SUPPLIED DATA Block Start
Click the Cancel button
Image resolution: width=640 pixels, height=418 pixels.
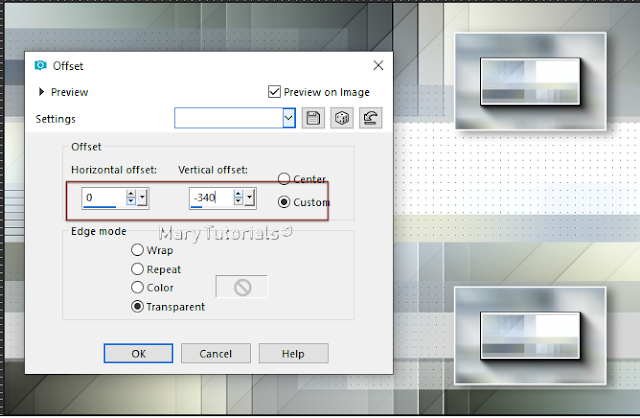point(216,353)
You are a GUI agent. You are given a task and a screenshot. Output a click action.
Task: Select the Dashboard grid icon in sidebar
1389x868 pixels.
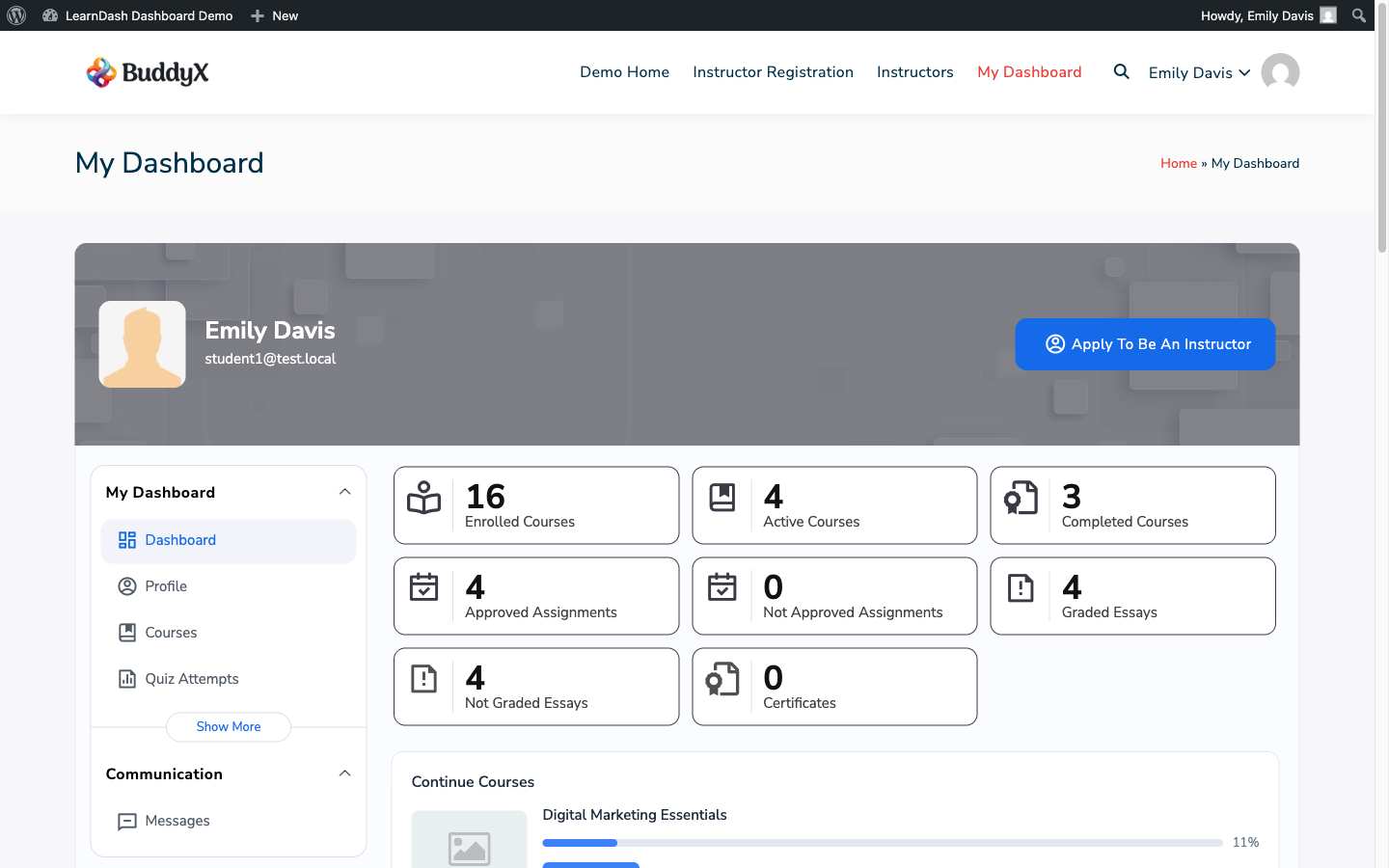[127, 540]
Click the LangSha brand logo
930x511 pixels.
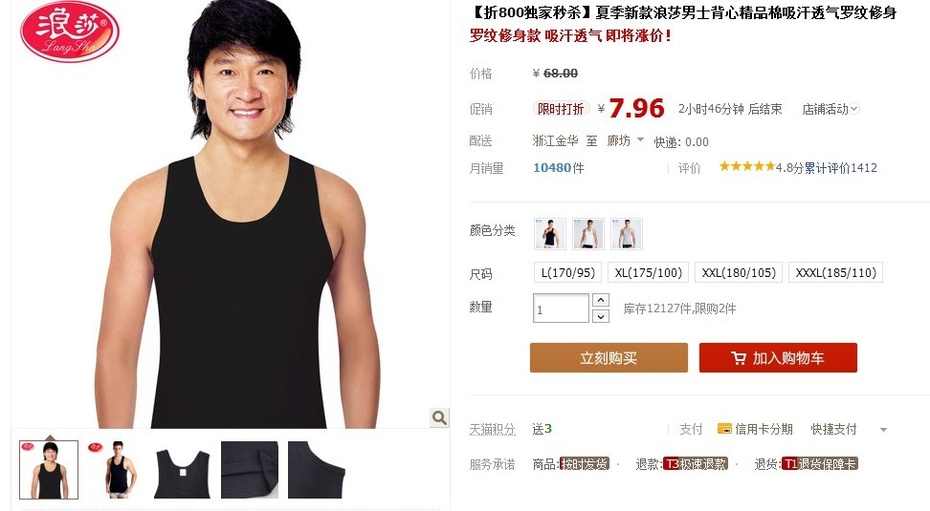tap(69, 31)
SUPPLIED DATA Block End
### [WHAT YOU HAVE TO DO]
Return all the lines above exactly; none of the pictures should appear.

### [RESPONSE AREA]
Click the Cancel button
Image resolution: width=640 pixels, height=418 pixels.
point(216,353)
You are a GUI agent. You are given a task and a screenshot. Output a click action.
Task: Select the Dashboard grid icon in sidebar
1389x868 pixels.
[127, 540]
Click the LangSha brand logo
930x511 pixels.
tap(69, 31)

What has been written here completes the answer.